Summary
Cheniere Energy, Inc. (LNG) announced a significant development on May 30, 2014, with its subsidiary Corpus Christi Liquefaction, LLC (CCLNG) entering into a 20-year Liquefied Natural Gas (LNG) Sale and Purchase Agreement (SPA) with IBERDROLA, S.A. (IBE). This agreement positions IBE to purchase approximately 0.76 million tonnes per annum of LNG from Cheniere's Corpus Christi liquefaction facility, commencing with the second liquefaction train. The SPA also includes provisions for bridging volumes from the first train, providing immediate revenue potential. The pricing mechanism is structured with a base price of $3.50 per MMBtu, plus 115% of the monthly Henry Hub natural gas futures contract price, with a portion subject to annual inflation adjustments. The agreement includes flexibility for IBE to suspend deliveries, though payment obligations for the fixed portion remain. This SPA is a crucial step in advancing Cheniere's Corpus Christi project, contingent on regulatory approvals, financing, and a final investment decision for the second train.

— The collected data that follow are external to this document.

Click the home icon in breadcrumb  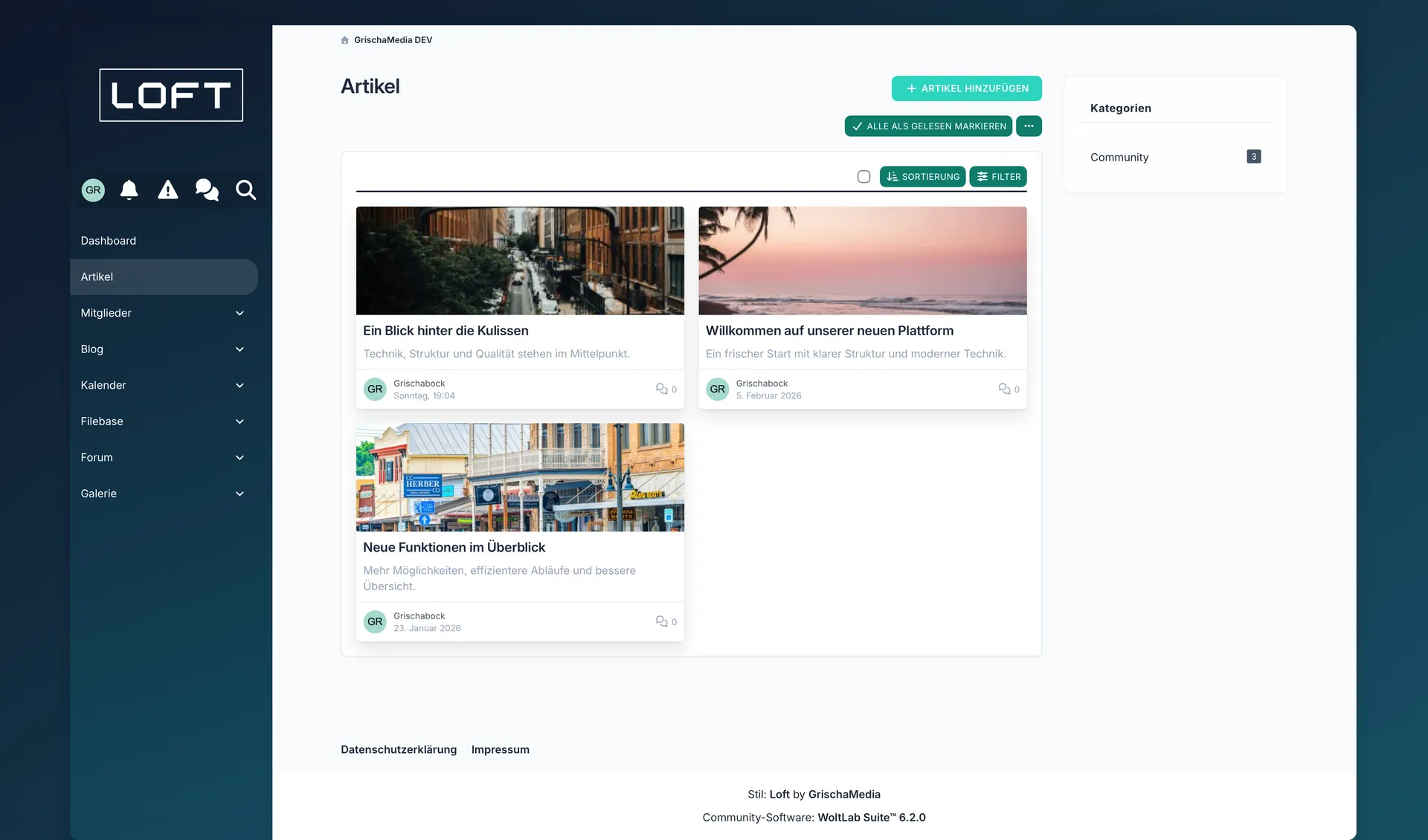click(x=344, y=40)
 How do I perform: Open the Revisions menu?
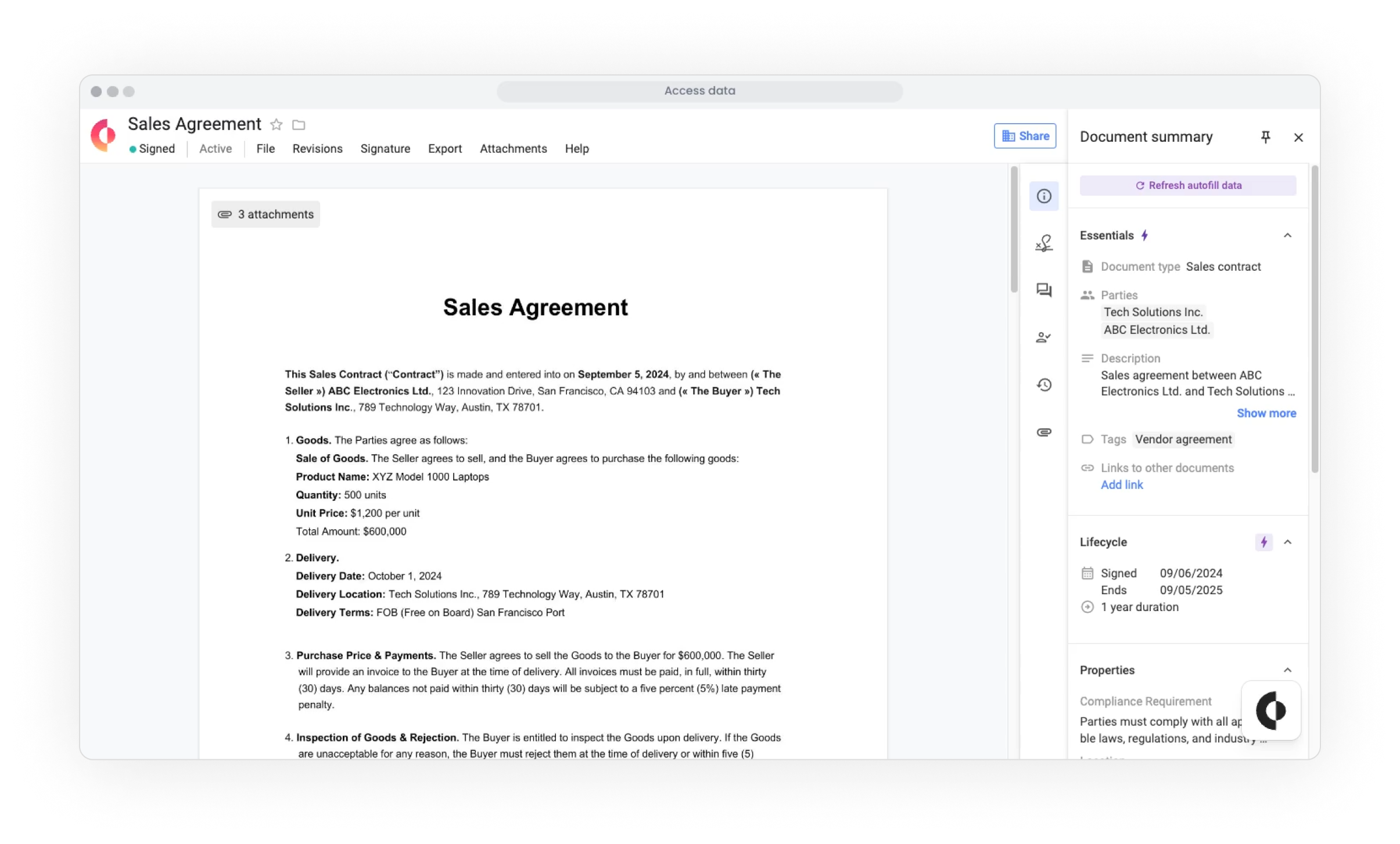pos(317,149)
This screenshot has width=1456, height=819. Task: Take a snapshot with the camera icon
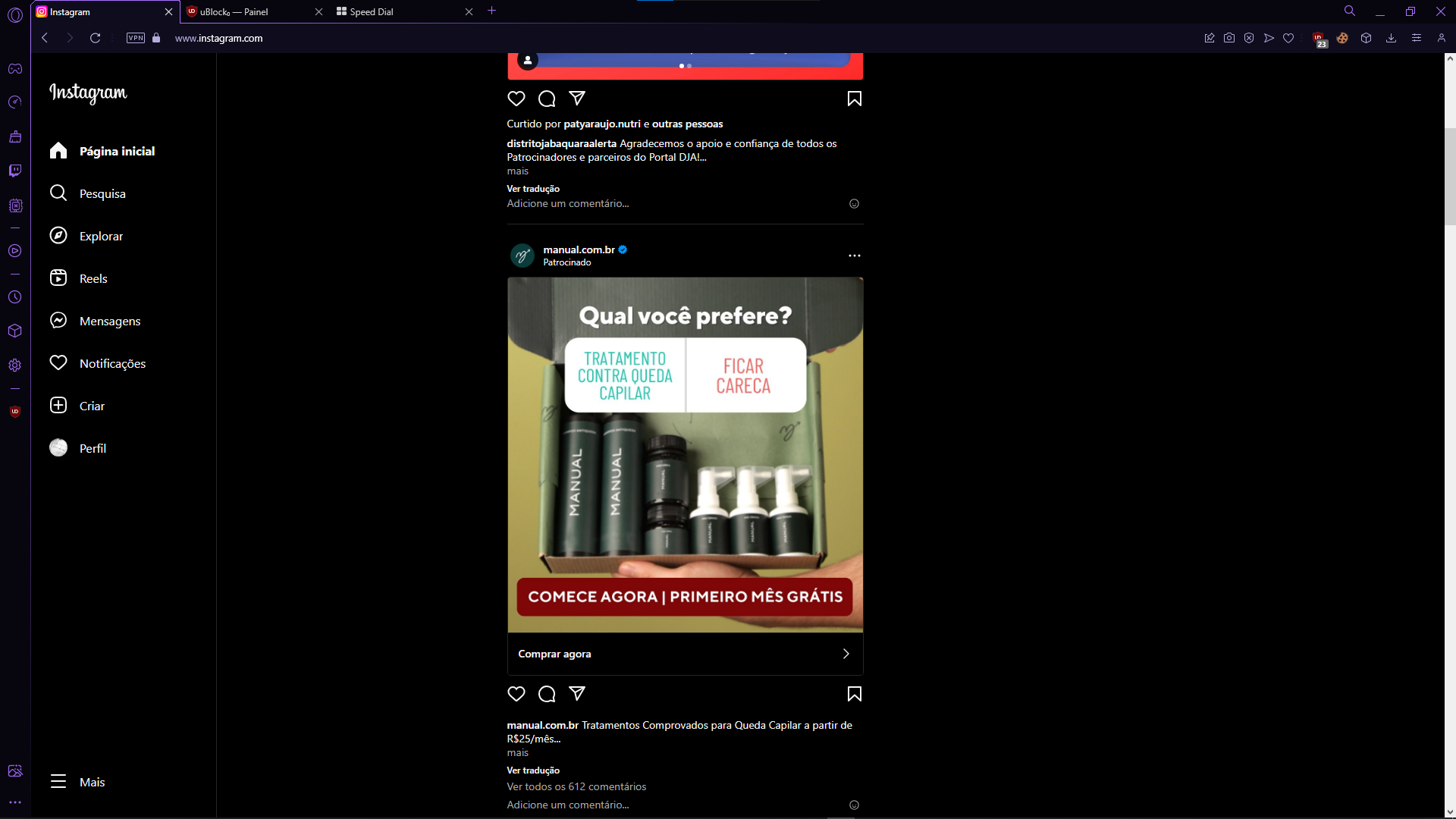(1229, 38)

The 20-year term, with an option for a 10-year extension, highlights the long-term commitment and potential revenue stream for Cheniere.
Key Highlights
- 1Cheniere's subsidiary, Corpus Christi Liquefaction, LLC (CCLNG), signed a 20-year LNG Sale and Purchase Agreement (SPA) with IBERDROLA, S.A. (IBE).

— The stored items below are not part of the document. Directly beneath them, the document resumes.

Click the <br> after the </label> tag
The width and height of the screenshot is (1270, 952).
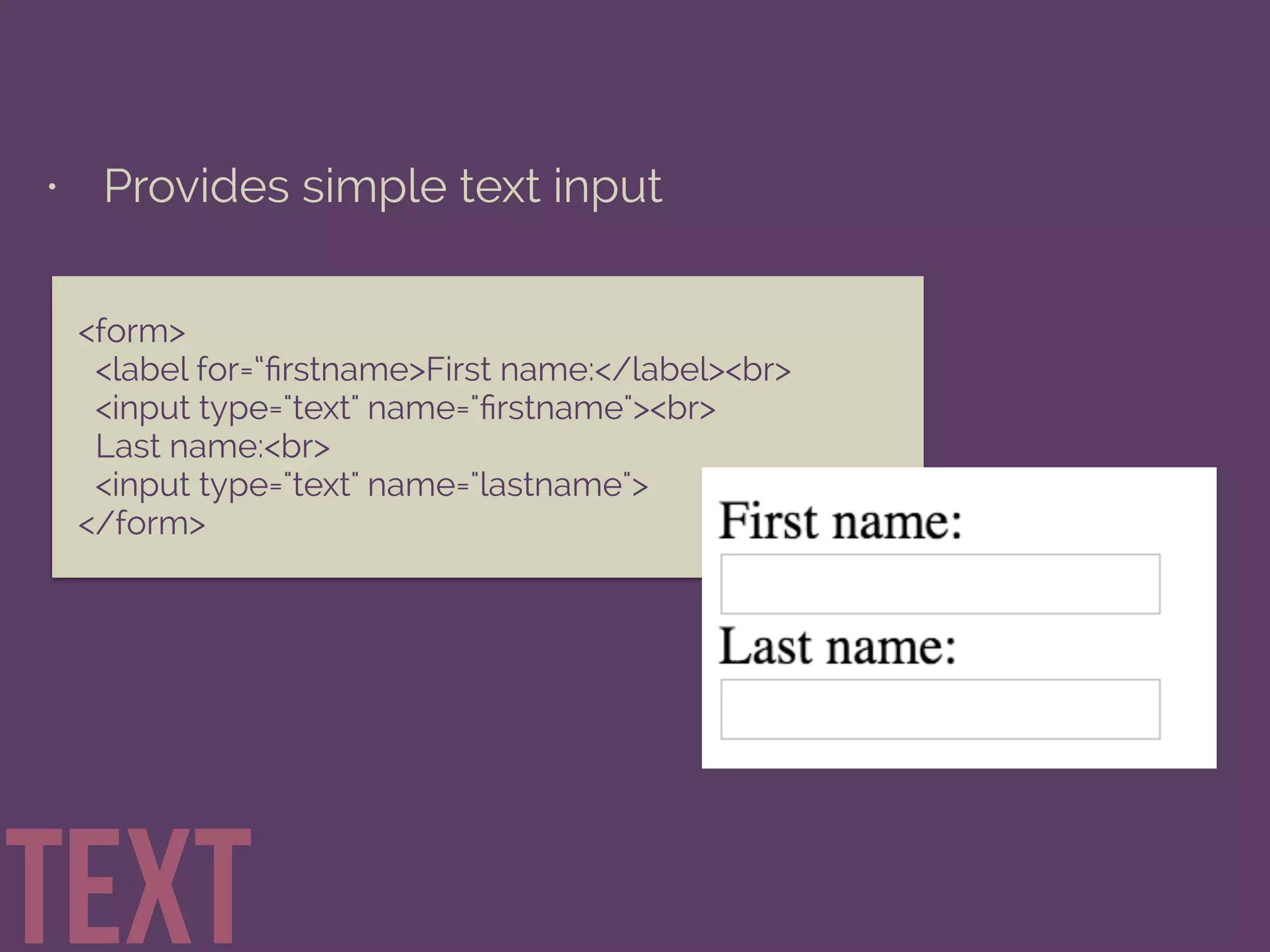[758, 370]
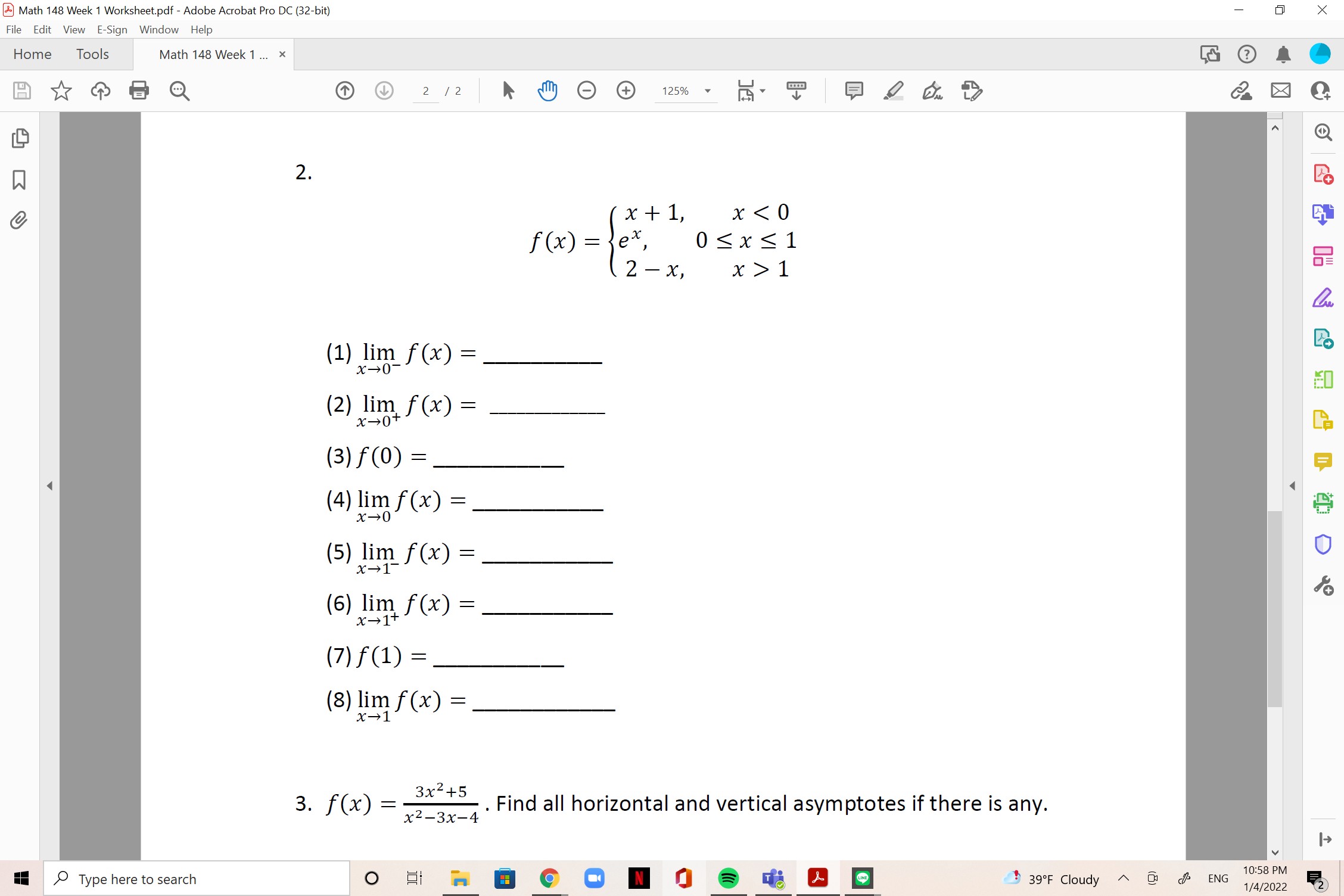Open the E-Sign menu
1344x896 pixels.
(111, 29)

- 2The SPA commits IBE to purchase approximately 0.76 million tonnes per annum (mtpa) of LNG from the second liquefaction train at the Corpus Christi facility.
- 3Bridging volumes from the first liquefaction train are also included, starting from its commercial operation date until the second train is operational.
- 4The contract sales price is set at $3.50 per MMBtu plus 115% of the monthly Henry Hub natural gas futures price, with partial inflation adjustment.
- 5IBE has the flexibility to suspend LNG deliveries by providing notice, though it remains obligated to pay the fixed portion of the contract price for suspended volumes.
- 6The SPA has a 20-year term, commencing with the first commercial delivery from the second liquefaction train, and includes a 10-year extension option for IBE.
- 7The full development of the second liquefaction train is contingent upon obtaining regulatory approvals, securing financing, and making a positive final investment decision.